Durant la première moitié du XXe siècle, on peut citer la découverte à Meninx de 14 piliers sculptés en marbre représentant des Barbares et des Victoires, la découverte de la basilique civile de Meninx en 1942 par P.M. Duval.

La découverte de la nécropole punique de Souk el Guébli par Ratel Gontran vers 1950 ainsi que la découverte de la basilique civile de Meninx en 1942 par P.M. Duval et la découverte de la nécropole punique de Souk el Guébli par Ratel Gontran vers 1950. Plus tard, il y a eu la découverte du port antique de Meninx en 2018 par une équipe tuniso-allemande (INP- Association Bavaroise pour les études sous-marines), la découverte des Horrea (entrepôts) par A. Drine au début des années 2000.

La découverte de la basilique chrétienne de Bou Merdès à Meninx par P. G. Reynier en 1887, de la tombe tardo-républicaine de Marguène en 2006 (INP, Sami Ben Tahar), Le sanctuaire néo-punique de Lella Tala, découvert par A. Drine (INP, Tunis) et les vestiges d’un habitat archaïque à Henchir Bourgou : une agglomération urbaine de plan radio-concentrique d’origine protohistorique dans le cadre d’un projet de coopération internationale entre l’INP (représenté par Sami Ben Tahar) et l’Institut archéologique allemand, représenté par Philipp Von Rummel. Je parlerais aussi de la mise au jour du mausolée libyco-punique de Henchir Bourgou auquel une publication magistrale a été consacrée par N. Ferchiou en 2009. Pour les curieux il y a eu la parution d’une importante monographie éditée par S. Ritter et S. Ben Tahar, intitulée «Studies on the Urban History of Meninx (Djerba)» (Arschäologische Forschungen, 43), Berlin, 2022.

Actuellement, il y a des recherches en cours sur le site de Henchir Bourgou et son territoire en partenariat avec l’Institut archéologique allemand (siège central, Berlin) qui ont livré des vestiges archaïques, à savoir des vestiges d’habitat du 8e s. av. J.-C. et des sépultures du 7e s. av. J.-C. avec un mobilier grec et punique.

Où en sont les choses actuellement. Djerba est-elle encore capable de livrer des secrets ? 
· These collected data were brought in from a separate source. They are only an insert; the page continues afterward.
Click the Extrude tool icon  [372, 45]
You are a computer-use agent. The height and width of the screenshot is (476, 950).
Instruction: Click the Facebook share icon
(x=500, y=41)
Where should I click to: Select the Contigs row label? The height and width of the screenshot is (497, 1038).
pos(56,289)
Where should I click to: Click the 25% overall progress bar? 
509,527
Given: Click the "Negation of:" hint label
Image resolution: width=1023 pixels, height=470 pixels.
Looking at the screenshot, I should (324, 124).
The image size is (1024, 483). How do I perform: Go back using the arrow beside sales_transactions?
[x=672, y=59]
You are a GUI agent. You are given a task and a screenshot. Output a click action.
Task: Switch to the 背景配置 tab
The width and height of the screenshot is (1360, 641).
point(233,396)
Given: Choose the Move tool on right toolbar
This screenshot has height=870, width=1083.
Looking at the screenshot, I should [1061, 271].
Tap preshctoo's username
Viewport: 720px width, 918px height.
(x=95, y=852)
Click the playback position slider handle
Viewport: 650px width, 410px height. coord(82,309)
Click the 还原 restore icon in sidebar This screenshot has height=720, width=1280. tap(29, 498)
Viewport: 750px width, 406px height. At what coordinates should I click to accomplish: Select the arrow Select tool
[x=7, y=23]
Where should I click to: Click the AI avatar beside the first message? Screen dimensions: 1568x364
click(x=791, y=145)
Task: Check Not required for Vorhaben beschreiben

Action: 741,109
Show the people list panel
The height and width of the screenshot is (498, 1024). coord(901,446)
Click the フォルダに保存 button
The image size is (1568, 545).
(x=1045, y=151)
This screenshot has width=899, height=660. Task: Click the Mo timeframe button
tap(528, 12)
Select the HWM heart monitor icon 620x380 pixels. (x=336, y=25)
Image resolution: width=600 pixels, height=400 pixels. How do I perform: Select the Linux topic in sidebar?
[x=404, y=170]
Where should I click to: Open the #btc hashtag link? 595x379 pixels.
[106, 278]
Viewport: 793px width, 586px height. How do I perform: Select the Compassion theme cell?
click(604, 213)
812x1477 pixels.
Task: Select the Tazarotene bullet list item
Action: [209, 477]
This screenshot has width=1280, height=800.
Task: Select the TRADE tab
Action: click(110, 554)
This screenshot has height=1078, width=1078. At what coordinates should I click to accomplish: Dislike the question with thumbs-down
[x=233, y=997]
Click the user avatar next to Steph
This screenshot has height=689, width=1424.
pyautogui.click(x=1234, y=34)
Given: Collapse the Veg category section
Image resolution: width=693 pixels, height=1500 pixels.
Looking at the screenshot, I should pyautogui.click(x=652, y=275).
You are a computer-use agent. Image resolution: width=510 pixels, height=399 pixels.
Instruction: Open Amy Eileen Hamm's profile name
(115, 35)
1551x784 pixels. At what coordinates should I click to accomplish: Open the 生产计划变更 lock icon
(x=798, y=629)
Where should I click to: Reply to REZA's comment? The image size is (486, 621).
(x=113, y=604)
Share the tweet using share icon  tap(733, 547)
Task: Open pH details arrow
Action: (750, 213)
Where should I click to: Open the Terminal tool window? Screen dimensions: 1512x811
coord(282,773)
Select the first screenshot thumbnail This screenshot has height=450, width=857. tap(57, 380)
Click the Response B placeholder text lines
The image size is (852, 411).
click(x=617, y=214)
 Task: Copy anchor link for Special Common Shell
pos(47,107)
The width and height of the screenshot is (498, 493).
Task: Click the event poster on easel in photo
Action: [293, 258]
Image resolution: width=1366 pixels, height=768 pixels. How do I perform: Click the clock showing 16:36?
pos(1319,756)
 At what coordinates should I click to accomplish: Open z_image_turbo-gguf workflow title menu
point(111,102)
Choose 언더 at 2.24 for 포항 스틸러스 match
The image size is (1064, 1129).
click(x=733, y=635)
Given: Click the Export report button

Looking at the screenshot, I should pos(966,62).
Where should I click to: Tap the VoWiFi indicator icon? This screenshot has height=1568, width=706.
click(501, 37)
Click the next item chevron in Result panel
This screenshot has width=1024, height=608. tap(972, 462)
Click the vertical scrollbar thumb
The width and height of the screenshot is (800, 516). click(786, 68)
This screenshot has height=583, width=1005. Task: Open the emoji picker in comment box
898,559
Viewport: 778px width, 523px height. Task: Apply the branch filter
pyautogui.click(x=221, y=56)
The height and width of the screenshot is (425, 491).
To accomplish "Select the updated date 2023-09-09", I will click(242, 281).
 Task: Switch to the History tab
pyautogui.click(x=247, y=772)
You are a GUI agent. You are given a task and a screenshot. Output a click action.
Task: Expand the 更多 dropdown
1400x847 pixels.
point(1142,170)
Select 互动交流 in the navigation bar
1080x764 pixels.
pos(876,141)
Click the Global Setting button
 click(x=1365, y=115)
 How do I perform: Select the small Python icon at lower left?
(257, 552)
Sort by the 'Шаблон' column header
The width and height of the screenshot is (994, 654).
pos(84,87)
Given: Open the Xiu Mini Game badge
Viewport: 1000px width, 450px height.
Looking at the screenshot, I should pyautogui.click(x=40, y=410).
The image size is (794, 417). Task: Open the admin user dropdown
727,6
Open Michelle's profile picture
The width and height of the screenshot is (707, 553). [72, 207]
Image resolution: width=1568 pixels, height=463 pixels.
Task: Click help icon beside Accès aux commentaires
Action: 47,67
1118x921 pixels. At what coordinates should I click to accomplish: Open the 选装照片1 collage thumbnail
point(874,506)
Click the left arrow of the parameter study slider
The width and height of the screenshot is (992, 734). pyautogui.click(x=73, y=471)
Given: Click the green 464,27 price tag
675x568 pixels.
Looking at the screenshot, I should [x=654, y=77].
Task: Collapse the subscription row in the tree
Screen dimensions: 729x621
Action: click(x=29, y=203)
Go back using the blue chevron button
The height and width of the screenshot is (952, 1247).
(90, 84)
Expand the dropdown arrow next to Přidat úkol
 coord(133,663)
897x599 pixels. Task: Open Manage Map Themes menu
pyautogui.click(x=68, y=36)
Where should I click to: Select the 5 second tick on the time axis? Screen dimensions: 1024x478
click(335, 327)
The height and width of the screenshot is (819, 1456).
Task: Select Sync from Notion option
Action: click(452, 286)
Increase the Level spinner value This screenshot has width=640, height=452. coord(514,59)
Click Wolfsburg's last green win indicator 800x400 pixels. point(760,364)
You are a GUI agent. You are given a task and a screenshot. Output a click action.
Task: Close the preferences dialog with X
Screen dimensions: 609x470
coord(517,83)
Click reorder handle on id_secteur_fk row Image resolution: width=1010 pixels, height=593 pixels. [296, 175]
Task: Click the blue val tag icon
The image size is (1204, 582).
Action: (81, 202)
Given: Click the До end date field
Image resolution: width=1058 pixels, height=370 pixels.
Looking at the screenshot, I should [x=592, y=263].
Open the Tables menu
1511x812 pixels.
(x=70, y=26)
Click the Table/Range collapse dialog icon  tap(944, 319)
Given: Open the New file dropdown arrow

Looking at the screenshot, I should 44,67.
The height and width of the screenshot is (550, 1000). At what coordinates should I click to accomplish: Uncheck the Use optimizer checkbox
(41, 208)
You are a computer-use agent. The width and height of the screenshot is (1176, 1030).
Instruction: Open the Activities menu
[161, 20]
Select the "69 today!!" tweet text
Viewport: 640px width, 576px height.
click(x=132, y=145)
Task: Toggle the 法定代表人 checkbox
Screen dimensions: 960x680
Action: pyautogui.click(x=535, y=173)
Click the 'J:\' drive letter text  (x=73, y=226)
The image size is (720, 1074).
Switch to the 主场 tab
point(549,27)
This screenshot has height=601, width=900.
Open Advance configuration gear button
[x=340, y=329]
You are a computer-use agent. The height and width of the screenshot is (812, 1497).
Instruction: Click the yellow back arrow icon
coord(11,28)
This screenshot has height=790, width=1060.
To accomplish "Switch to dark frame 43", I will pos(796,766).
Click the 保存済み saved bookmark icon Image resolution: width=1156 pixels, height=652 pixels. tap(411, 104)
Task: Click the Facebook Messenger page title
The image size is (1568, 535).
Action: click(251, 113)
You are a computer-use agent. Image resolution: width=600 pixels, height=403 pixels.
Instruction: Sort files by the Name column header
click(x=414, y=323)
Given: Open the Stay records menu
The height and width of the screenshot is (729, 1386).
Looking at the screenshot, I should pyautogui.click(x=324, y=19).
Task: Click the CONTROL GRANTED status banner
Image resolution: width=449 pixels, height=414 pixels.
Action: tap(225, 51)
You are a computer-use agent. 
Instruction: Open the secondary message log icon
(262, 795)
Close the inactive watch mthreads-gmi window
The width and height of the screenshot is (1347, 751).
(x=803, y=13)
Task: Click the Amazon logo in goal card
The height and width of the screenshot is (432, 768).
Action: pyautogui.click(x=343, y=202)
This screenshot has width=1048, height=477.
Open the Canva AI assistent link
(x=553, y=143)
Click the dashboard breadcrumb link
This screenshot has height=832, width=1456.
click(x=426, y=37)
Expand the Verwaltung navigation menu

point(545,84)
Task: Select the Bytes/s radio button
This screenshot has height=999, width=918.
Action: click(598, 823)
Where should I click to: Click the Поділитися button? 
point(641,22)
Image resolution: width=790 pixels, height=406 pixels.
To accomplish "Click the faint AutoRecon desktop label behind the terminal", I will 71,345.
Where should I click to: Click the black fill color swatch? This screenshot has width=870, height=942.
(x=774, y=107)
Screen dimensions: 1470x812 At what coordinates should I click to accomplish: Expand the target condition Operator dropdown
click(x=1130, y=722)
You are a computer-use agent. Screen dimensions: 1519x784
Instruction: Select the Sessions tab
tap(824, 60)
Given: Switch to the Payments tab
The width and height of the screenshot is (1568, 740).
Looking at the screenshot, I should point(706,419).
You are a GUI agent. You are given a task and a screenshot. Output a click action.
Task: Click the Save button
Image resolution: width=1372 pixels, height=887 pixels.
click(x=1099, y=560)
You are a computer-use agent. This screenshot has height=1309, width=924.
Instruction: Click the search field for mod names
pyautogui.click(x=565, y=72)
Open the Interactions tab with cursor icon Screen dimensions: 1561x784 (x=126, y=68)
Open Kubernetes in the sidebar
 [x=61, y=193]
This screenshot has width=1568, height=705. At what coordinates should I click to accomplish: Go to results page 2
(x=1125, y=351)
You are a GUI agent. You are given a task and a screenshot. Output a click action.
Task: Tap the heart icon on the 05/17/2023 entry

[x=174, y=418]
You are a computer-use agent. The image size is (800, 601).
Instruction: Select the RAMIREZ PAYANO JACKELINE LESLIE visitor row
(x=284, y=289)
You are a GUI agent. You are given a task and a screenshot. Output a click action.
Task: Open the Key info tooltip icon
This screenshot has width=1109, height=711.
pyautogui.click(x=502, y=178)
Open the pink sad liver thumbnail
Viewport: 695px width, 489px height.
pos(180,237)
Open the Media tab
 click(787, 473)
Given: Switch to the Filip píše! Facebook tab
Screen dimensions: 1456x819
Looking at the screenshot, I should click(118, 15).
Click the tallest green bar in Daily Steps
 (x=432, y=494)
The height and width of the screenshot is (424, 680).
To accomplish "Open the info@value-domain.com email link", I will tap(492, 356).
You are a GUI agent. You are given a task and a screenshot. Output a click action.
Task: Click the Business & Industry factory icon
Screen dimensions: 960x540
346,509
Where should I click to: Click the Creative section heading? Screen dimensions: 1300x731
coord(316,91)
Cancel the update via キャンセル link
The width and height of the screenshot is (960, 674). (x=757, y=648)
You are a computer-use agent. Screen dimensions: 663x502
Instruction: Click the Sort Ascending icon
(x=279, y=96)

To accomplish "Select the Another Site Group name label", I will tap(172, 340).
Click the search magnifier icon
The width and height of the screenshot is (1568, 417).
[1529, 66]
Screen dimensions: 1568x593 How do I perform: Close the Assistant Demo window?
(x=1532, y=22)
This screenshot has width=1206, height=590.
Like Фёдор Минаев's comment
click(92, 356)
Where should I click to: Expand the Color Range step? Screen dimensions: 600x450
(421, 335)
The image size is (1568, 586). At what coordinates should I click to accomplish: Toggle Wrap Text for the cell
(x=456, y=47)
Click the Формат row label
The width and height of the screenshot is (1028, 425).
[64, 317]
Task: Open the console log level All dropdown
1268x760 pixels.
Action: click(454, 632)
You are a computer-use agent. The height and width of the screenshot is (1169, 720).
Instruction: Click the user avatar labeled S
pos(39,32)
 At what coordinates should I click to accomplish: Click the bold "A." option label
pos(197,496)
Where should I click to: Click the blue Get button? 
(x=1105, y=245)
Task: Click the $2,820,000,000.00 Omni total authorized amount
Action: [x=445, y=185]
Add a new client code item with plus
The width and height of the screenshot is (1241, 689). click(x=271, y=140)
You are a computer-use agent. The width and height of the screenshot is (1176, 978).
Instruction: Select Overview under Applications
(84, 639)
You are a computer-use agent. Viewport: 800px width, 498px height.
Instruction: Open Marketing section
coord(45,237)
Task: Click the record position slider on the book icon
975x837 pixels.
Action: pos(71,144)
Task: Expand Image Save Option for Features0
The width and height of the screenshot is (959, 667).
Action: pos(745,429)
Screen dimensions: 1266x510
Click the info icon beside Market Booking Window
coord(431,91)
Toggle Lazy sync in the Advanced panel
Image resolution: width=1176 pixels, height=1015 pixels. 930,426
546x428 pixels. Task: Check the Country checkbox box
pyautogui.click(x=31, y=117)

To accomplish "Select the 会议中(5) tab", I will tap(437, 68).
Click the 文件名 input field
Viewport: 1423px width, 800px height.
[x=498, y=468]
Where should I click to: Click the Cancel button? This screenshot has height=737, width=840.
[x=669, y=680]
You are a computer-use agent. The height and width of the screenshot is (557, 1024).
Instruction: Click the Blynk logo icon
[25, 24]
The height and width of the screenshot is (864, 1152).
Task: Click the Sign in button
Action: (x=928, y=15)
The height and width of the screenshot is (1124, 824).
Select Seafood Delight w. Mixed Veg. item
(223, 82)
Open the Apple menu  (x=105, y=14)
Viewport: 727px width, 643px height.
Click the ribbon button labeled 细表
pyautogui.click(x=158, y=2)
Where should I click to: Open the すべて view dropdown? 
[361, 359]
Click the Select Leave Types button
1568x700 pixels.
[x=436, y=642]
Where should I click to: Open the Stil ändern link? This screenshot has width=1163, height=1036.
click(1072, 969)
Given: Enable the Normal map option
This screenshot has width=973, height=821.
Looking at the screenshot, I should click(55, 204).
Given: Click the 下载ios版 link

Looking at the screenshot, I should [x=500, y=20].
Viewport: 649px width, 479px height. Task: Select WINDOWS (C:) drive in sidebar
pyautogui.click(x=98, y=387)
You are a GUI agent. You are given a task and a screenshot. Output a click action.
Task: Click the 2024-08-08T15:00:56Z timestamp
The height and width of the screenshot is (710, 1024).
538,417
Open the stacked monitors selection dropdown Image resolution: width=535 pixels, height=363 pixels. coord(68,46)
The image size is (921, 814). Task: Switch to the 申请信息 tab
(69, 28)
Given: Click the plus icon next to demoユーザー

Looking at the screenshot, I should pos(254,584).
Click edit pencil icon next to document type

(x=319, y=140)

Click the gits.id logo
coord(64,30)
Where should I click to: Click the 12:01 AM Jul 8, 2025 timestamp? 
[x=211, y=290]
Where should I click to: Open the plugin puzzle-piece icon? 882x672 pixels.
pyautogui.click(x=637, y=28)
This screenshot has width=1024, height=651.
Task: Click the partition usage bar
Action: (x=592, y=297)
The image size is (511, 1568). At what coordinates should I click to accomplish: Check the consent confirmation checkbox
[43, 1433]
L’île est loin d’avoir livré tous ses secrets, bien au contraire : il reste encore beaucoup de zones d’ombre. En effet, la phase protohistorique est mal saisie ; la manière d’occuper l’espace avant l’arrivée des Phénico-puniques est peu connue ; les premières traces d’installation humaine à Djerba n’ont pas encore été mises au jour; on ne sait pas à quelle époque remontent les premiers contacts des insulaires avec les autres peuples méditerranéens; on a toujours du mal à apprécier la place du commerce transsaharien dans l’économie de l’île à l’époque antique…

Il y a des sites qui sont complètement inexplorés, tels que Guellala, l’antique Haribus, connu exclusivement à travers quelques sculptures et des trouvailles de surface.

La phase punique de Meninx est peu documentée, tout comme son habitat et ses édifices sacrés pré-romains ; tout cela justifie pleinement la nécessité de poursuivre les recherches de terrain, malgré tous les résultats déjà obtenus.